**Stated problem:**
Put the lines from the one containing "Given: Close the Data Orientation panel" through the end of the entries into a Markdown table with the columns Row and Line, numbering each line and leaving out blank lines.

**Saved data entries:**
☆ ☆ ☆ ☆ ☆ ☆ ☆
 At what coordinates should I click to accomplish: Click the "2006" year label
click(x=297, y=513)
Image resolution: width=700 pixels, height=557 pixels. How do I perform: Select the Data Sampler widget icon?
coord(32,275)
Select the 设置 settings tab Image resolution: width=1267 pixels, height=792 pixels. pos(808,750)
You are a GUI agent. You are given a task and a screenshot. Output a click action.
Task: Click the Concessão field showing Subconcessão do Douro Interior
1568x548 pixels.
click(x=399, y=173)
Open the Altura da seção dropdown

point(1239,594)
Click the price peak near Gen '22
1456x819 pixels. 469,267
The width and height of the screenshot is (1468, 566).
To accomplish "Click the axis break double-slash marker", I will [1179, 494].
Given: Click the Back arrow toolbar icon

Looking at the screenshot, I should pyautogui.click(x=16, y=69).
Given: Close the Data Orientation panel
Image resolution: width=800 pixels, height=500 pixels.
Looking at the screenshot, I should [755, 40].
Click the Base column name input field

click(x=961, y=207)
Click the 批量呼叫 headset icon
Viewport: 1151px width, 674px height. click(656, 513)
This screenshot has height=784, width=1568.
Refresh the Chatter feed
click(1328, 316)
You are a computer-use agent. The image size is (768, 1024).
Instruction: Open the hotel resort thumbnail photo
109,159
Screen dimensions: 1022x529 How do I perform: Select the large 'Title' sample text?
☆ ☆ ☆ ☆ ☆ ☆ ☆
**Written solution:**
| Row | Line |
|---|---|
| 1 | Given: Close the Data Orientation panel |
| 2 | Image resolution: width=800 pixels, height=500 pixels. |
| 3 | Looking at the screenshot, I should [755, 40]. |
| 4 | Click the Base column name input field |
| 5 | click(x=961, y=207) |
| 6 | Click the 批量呼叫 headset icon |
| 7 | Viewport: 1151px width, 674px height. click(656, 513) |
| 8 | This screenshot has height=784, width=1568. |
| 9 | Refresh the Chatter feed |
| 10 | click(1328, 316) |
| 11 | You are a computer-use agent. The image size is (768, 1024). |
| 12 | Instruction: Open the hotel resort thumbnail photo |
| 13 | 109,159 |
| 14 | Screen dimensions: 1022x529 How do I perform: Select the large 'Title' sample text? |